Commodity Chains
Background and definition
The concept of commodity chains was introduced by Terence Hopkins and Immanuel Wallerstein in an analysis of trade and capital flows in the global economy prior to 1800, defining it as a ―a network of labour and production processes whose end result is a finished commodity (Hopkins and Wallerstein 1986: 159). Since then different methodologies have been developed to analyse commodity chains.
Value Chain Analysis
A value chain describes the activities that take place in a business and relates them to an analysis of the competitive strength of the business. Value Chain Analysis is used to identify which activities are best undertaken by a business and which are best provided by others, or outsourced. The value chain describes the full range of activities required to bring a product or service from its conception, through the different phases of production (involving a combination of physical transformation and the input of various producer services), delivery to final consumers, and final disposal after use. Production per se is only one of a number of value-added links. There are ranges of activities within each link of the chain. Although often depicted as a vertical chain, intra-chain linkages are most often of a two-way nature – for example, specialized design agencies not only influence the nature of the production process and marketing, but are in turn influenced by the constraints in downstream links in the chain (Tallec and Bockl, 2005).
Global Commodity Chain (GCC) Analysis
The primary focus of the Global Commodity Chain (GCC) is analysis of the international trading system and the increasing economic integration of international production and marketing chains. Introduced by Gereffi during the mid-1990s, the GCC concept was developed within an analytic framework of the political economy of development and underdevelopment, originally derived from world systems‘ theory and dependency theory. It was developed primarily to analyze the impact of globalization on industrial commodity chains.
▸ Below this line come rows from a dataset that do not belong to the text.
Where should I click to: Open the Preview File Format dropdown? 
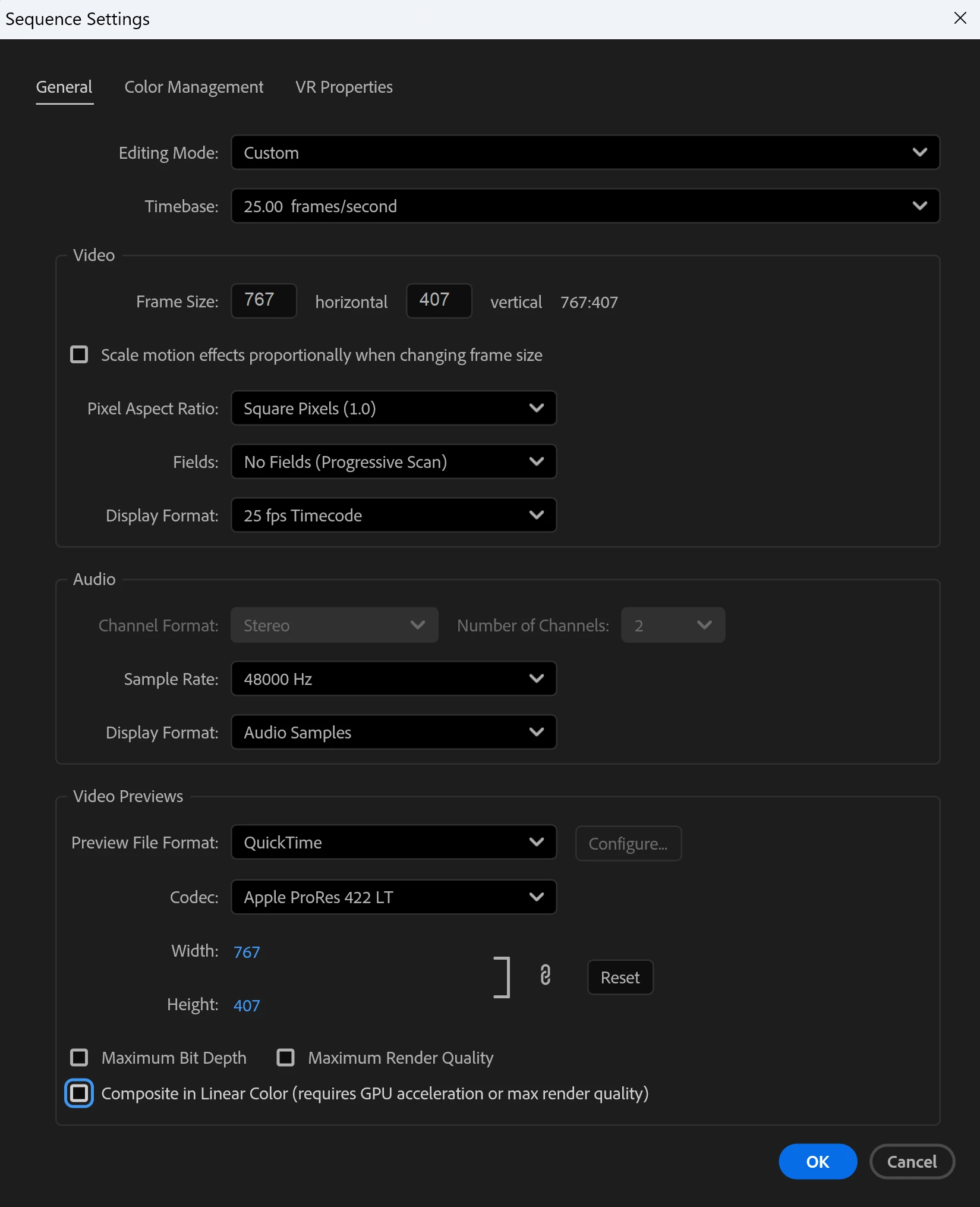click(x=393, y=843)
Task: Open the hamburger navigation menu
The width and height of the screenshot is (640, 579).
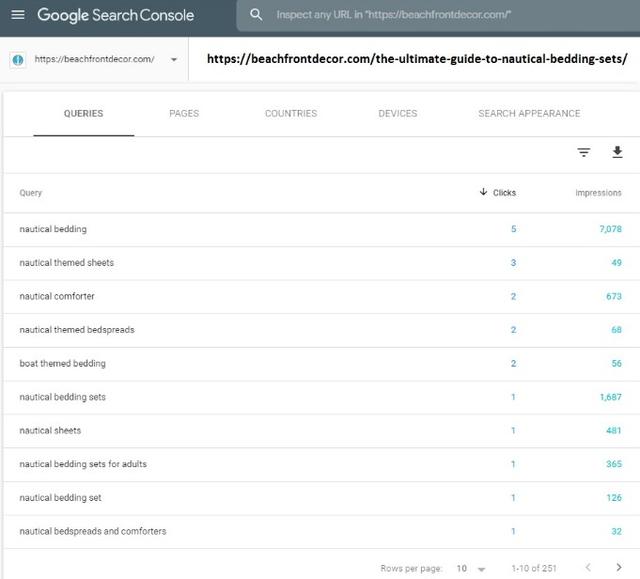Action: [18, 15]
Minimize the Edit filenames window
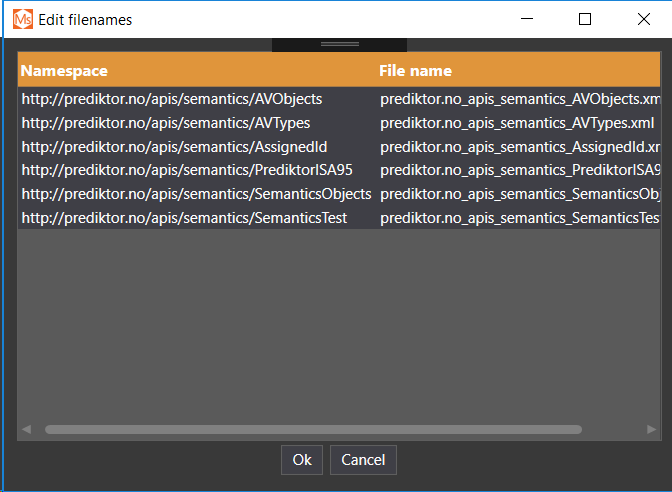Screen dimensions: 672x492 (528, 19)

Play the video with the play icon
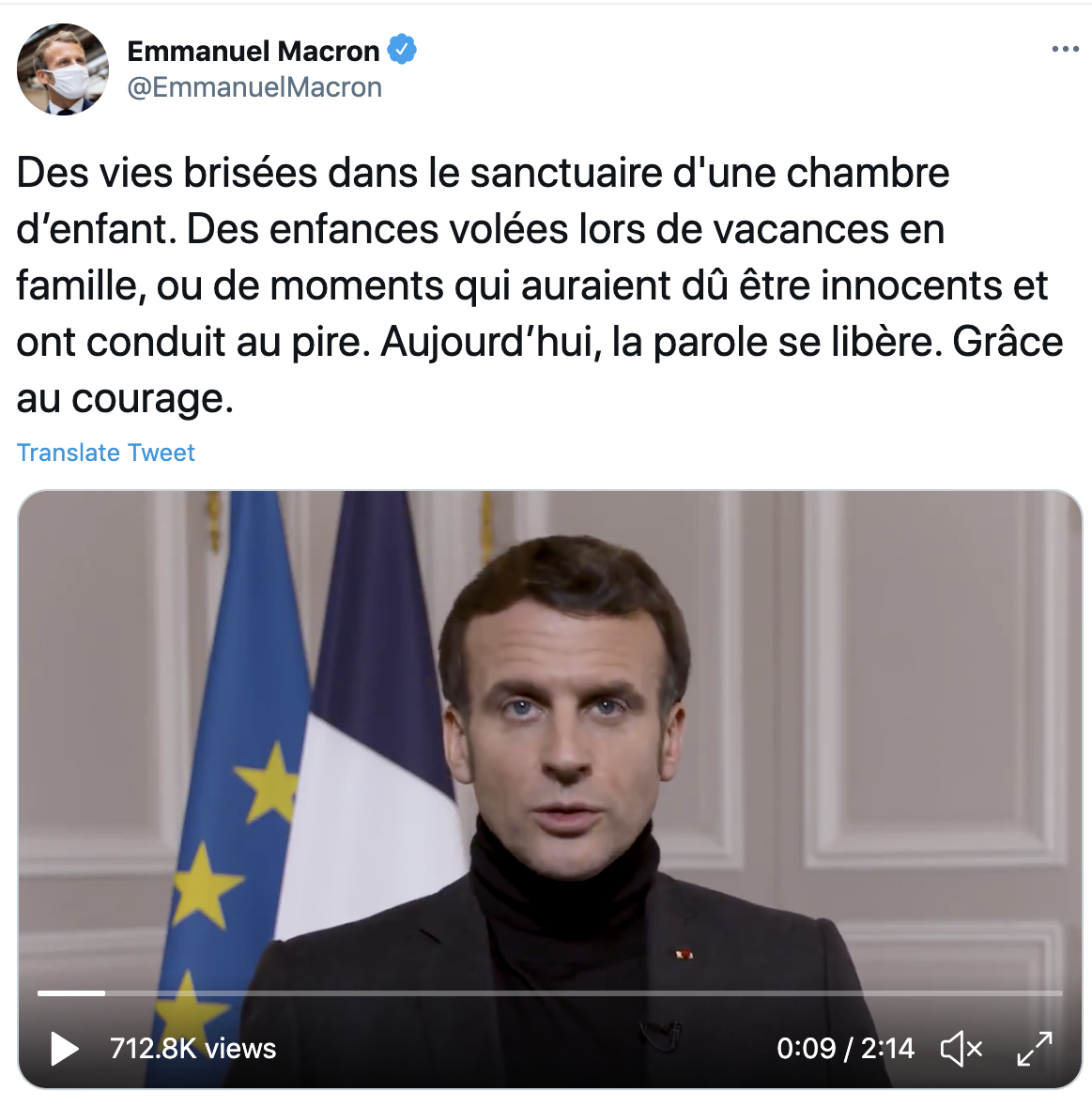(65, 1049)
GCC highlights power relations, which are embedded in value chain analyses. It has shown that many chains are characterized by a dominant party (or sometimes parties) that determine the overall character of the chain, and as lead firms become responsible for upgrading activities within individual links and coordinating interaction between the links. Here there is a distinction between two types of governance: those cases where the coordination is undertaken by buyers (buyer-driven commodity chains‘) and, those in which producers play the key role (producer-driven commodity chains‘) (Tallec and Bockl, 2005). The relatively capital-intensive manufacture of automobiles, aircraft and electrical machinery can be thought of as examples of producer-driven commodity chains.
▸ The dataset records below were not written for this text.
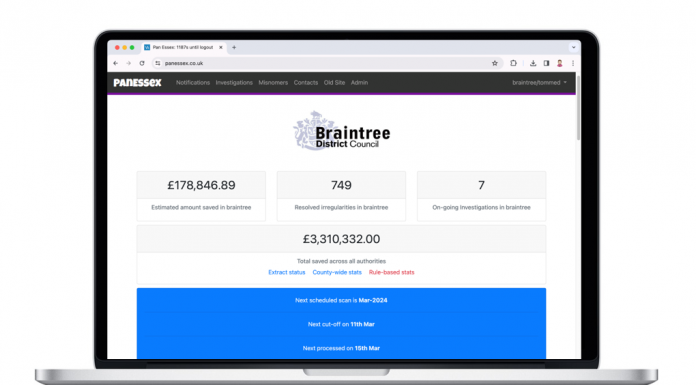Go to Misnomers in navbar

[273, 83]
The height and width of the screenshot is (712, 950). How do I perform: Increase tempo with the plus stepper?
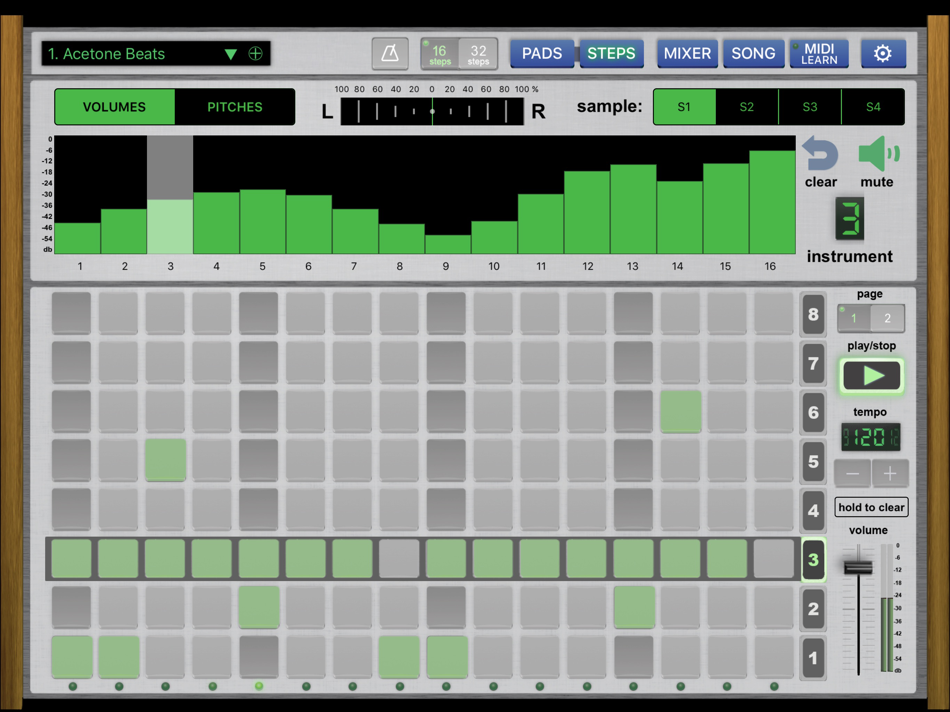pos(890,473)
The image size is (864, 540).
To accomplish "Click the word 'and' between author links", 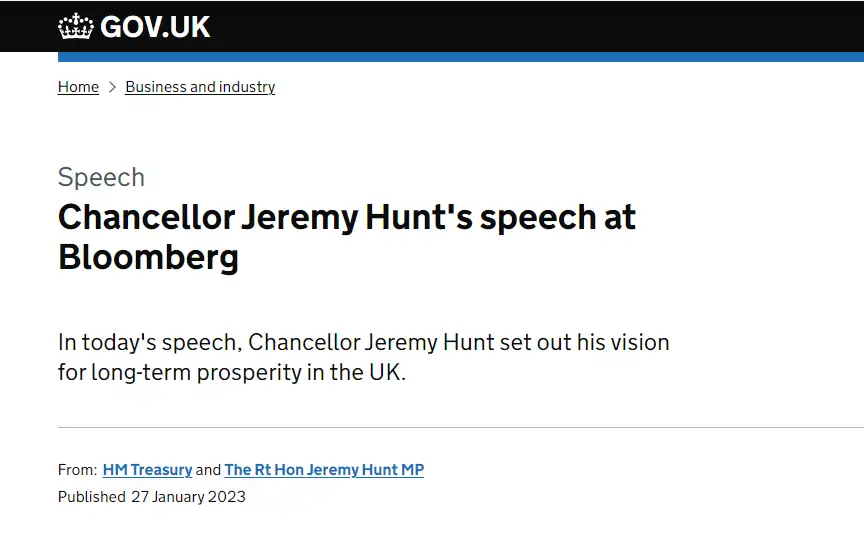I will [x=208, y=469].
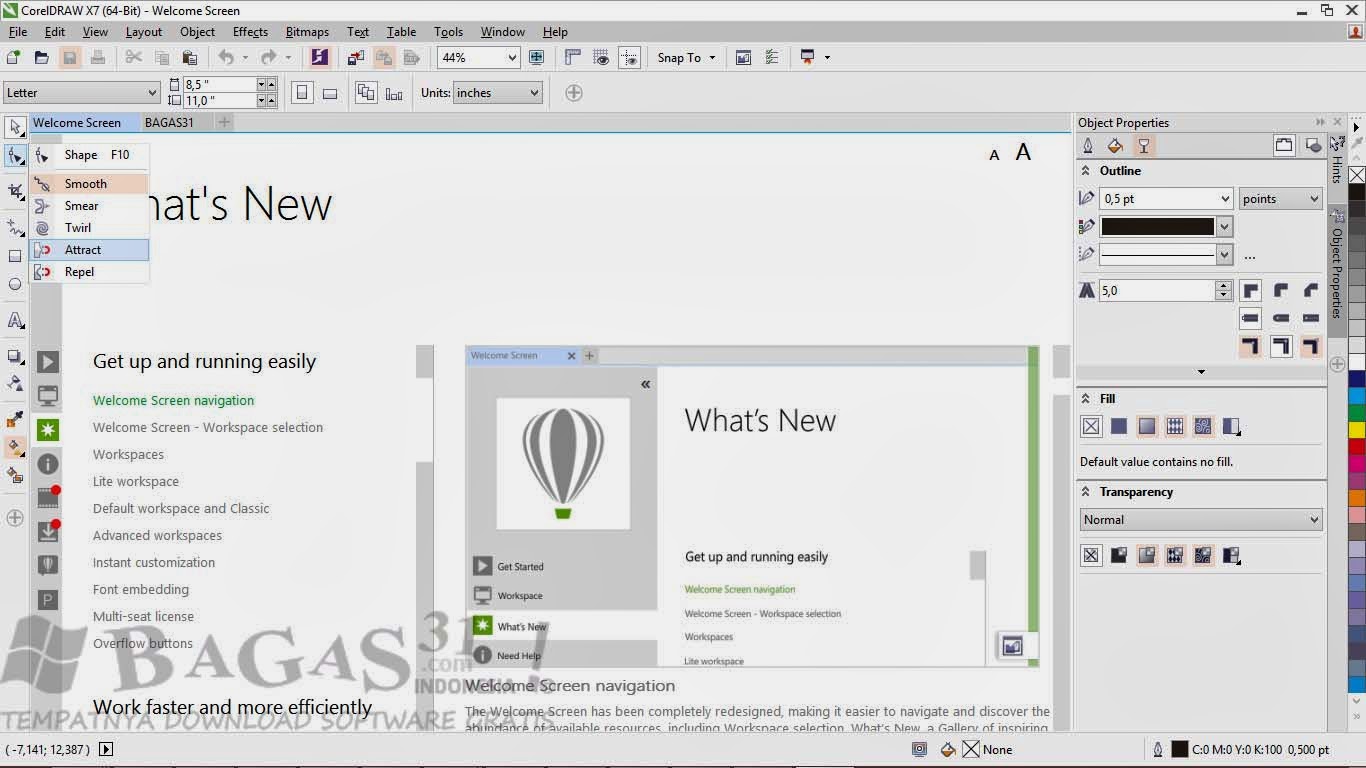Open the Snap To dropdown
This screenshot has height=768, width=1366.
point(686,57)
Filière analysis (translated as Commodity Chain Analysis, CCA) was developed by researchers at the Institute National de la Recherche Agronomique (INRA)‘ and the Centre de Coopération Internationale en Recherche Agronomique pour le Développement (CIRAD)‘ (Raikes et al, 2000). It is applied to the analysis of existing marketing chains for primarily agricultural commodities, assessing how public policies, investments and institutions affect local production systems (Tallec and Bockl, 2005 and Raikes at al, 2000).
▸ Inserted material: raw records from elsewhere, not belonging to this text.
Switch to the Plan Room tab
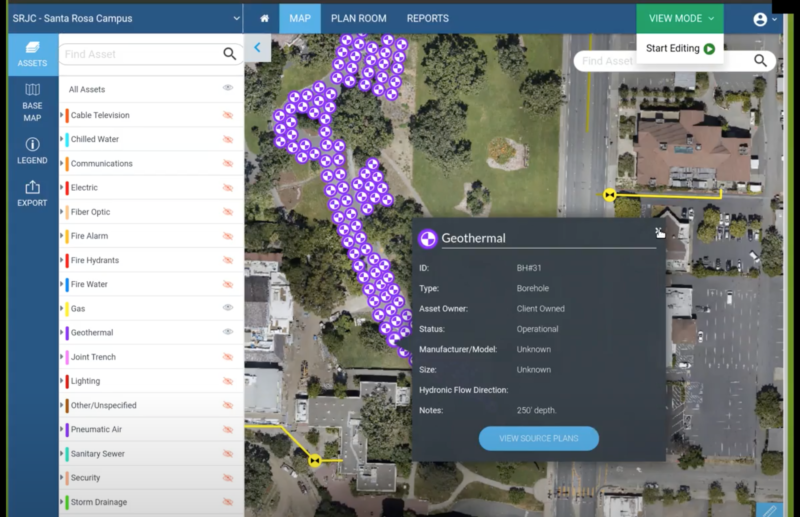 pos(358,19)
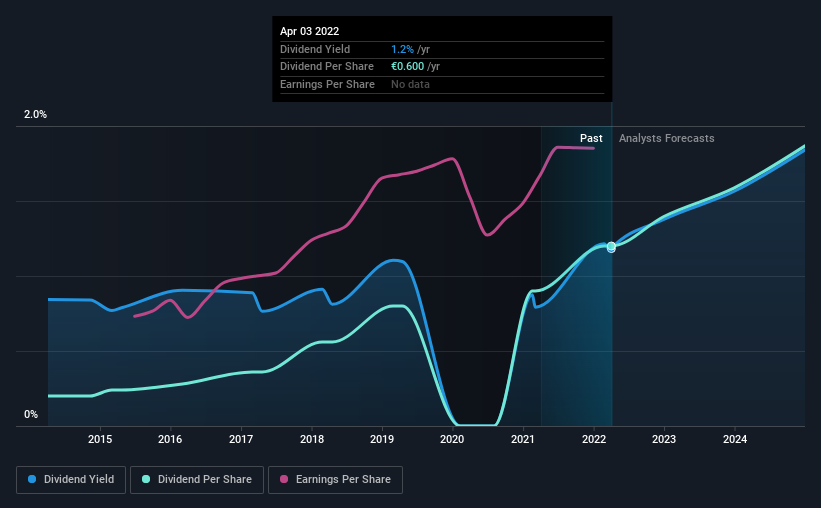Click the blue Dividend Yield legend dot
Image resolution: width=821 pixels, height=508 pixels.
click(x=32, y=479)
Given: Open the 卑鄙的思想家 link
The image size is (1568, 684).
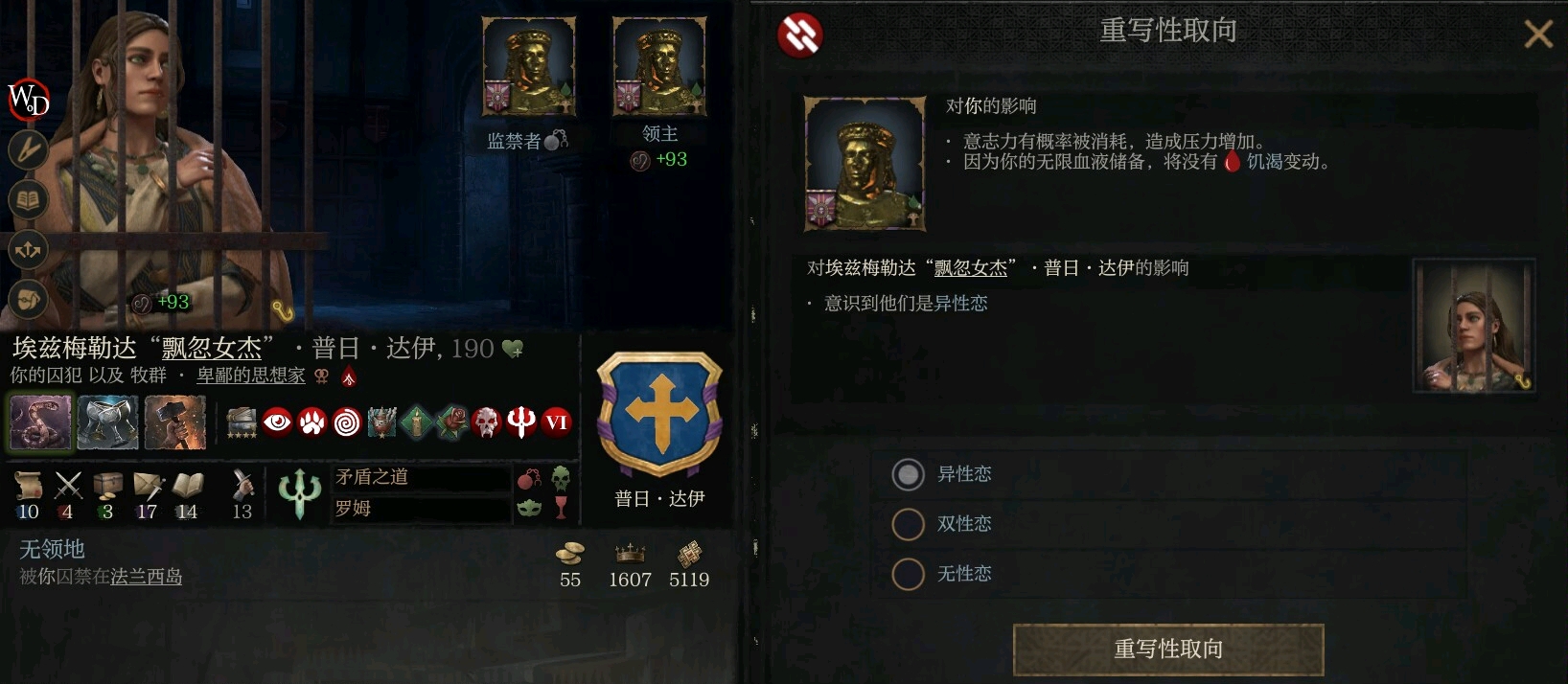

Filière analysts have borrowed from different theories and methodologies, including systems analysis, industrial organization, institutional economics (old and new), management science and Marxist economics, as well as various accounting techniques with their roots in neo-classical welfare analysis (Kydd et al., 1996: 23). An empirical research tradition has been dominant from the beginning. The main objective of filière analysis has been to map out actual commodity flows and to identify agents and activities within a filière, which is viewed as a physical flow-chart of commodities and transformations. The quantitative tradition of filière analysis has mainly attempted to measure inputs and outputs, prices and value-added along a commodity chain. In addition there exists the anthropological tradition within filière work. This focuses on markets and power in a real world‘ sense. From this point of view, it relates to the GCC approach.